> **Document excerpt**:
········

Stone, a fifth-round pick out of the University of Central Arkansas in 2020, was a little shaky in his first four starts of the season, going 1-1 with a 6.00 ERA, but he has been dominant in seven starts since April 26, going 5-1 with a 1.64 ERA, giving up 33 hits, striking out 31 and walking nine in 44 innings.

Dodgers shortstop Mookie Betts leaps over Colorado's Hunter Goodman after throwing to first base in the first inning Sunday.

He has not given up a run in his last two starts, giving up three hits over seven scoreless innings against the New York Mets last Tuesday and throwing another gem Sunday.

“I see the confidence level in executing pitches,” catcher Austin Barnes said of Stone. “He’s not afraid to get beat in the zone now. He trusts his stuff. I think he’s got a good pitch mix right now.

“His sinker inside to righties is pretty good, his slider has come a long way, and they play off each other well. Then he’s got that funky changeup. He’s got three pitches to get hitters off balance, but he’s throwing the ball hard too. He’s in a really good spot.”

Stone did not allow a Rockies runner to reach second base until the fifth inning, when Jacob Stallings singled and Charlie Blackmon hit a two-out double down the first-base line to put runners on second and third.

Freddie Freeman, right, is congratulated by third base coach Dino Ebel after hitting a solo home run.

But Stone got Ezequiel Tovar to line out to first baseman Freddie Freeman, who was positioned perfectly in the hole, to end the inning and preserve a 3-0 lead.

With a six-pitch mix headed by a 94.4-mph four-seam fastball, 88.5-mph slider, 94.9-mph sinker and 86.8-mph changeup, Stone induced 15 swinging strikes among his 75 pitches, nine of them with the slider. He threw first-pitch strikes to 15 of 20 batters.

“We leaned on the slider a little more today — that was a big pitch — and Barnsey called a great game,” Stone said. “It felt good out of my hand in catch play before the game, and I felt they were a fastball-hitting team.”

Barnes, who backs up starter Will Smith, made an early adjustment when he noticed Rockies hitters hunting first-pitch fastballs.

········

> **Material provided**:
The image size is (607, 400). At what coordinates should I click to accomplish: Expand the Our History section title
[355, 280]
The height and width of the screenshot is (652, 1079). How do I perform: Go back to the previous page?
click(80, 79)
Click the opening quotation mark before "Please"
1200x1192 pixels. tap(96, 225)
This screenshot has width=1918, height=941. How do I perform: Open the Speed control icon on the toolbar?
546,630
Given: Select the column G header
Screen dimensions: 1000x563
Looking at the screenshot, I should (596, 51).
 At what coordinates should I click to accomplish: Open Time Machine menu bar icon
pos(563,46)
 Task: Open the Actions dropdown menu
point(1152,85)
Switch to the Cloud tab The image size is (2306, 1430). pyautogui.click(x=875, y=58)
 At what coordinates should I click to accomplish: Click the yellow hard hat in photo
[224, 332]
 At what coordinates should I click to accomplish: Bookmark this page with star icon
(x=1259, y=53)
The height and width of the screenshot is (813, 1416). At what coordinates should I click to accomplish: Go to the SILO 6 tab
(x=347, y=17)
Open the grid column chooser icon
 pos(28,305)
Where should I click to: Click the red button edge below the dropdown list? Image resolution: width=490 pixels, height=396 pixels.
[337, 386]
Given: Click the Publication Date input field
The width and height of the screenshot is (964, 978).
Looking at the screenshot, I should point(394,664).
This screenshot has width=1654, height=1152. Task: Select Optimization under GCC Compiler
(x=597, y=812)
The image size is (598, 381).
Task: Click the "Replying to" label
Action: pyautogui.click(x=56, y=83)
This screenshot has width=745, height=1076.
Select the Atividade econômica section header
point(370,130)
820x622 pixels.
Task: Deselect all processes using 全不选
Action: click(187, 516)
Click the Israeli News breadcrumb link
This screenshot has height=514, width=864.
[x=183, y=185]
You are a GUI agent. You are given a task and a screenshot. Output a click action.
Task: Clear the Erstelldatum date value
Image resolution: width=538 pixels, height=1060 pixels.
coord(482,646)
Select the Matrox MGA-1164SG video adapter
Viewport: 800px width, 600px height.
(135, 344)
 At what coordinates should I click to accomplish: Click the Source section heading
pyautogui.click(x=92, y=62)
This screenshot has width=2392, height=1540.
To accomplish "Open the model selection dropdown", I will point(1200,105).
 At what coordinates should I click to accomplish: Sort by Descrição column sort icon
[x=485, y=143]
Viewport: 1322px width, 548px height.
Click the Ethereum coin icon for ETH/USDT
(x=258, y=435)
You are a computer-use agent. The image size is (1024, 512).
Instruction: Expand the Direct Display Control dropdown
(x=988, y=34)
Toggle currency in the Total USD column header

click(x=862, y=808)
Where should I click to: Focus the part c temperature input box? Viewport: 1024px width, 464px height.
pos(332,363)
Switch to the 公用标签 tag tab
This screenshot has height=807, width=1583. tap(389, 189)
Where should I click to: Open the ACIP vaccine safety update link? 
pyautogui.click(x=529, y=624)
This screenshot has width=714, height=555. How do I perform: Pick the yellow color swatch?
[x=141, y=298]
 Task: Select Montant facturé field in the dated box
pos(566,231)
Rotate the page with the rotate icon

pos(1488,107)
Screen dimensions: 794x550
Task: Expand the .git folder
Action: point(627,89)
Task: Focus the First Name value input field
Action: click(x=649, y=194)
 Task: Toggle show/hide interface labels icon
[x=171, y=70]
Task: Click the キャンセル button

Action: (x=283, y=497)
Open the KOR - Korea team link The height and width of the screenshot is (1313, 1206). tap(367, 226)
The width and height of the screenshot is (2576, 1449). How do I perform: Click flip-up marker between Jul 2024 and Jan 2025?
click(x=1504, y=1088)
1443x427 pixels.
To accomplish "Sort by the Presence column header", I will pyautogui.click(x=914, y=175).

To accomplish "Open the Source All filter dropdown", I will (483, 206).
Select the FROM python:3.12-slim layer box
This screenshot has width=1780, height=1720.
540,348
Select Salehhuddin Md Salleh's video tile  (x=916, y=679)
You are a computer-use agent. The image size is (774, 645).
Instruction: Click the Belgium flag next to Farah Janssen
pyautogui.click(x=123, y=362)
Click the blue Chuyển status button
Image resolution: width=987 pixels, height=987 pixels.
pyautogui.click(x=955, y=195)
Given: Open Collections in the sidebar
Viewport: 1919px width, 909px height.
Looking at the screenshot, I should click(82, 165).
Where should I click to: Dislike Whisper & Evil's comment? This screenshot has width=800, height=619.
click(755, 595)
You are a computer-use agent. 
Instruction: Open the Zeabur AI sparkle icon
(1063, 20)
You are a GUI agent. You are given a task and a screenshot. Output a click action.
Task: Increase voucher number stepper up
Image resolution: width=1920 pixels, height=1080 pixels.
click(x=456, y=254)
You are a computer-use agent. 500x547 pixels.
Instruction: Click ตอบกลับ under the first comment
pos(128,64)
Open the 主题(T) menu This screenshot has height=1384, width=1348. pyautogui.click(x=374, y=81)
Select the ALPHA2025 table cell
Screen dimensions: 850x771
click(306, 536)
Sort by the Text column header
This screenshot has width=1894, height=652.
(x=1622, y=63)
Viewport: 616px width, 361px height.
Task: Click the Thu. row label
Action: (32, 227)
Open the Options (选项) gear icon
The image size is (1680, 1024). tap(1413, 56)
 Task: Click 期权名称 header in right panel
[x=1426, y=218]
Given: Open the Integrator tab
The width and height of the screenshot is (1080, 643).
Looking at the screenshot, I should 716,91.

········

> **Written problem A**:
According to the game report on Stone, what was his record and ERA over his seven starts since April 26?
> **Written problem B**:
Continue the game report on Stone, starting after its last sentence.

> **Written answer A**:
He went 5-1 with a 1.64 ERA.

> **Written answer B**:
“They were swinging early, kind of attacking the first pitch, and the second time through, you don’t want them to get free shots at a heater over the plate,” Barnes said. “So we mixed in [the slider] a little later in the game. I just thought they were aggressive.”

Dodgers pitcher Michael Grove delivers during the seventh inning Sunday against the Rockies.

Right-hander Michael Grove replaced Stone to start the sixth and threw two hitless innings, striking out two and walking one, and left-hander Alex Vesia retired the side in order with two strikeouts in the eighth.

Daniel Hudson threw a scoreless ninth, the game ending with third baseman Kiké Hernández teaming with second baseman Miguel Rojas to turn a slick game-ending double play on Kris Bryant’s grounder.

Mookie Betts opened the bottom of the first with a 354-foot fly ball that carried over the short wall in left field for his ninth home run of the season and first in 50 at-bats dating back to May 17.

The 52nd leadoff homer of his career moved Betts to within one of Craig Biggio for fourth place on baseball’s all-time leadoff homer list, which is topped by Rickey Henderson (81), George Springer (57), Alfonso Soriano (54) and Biggio (53).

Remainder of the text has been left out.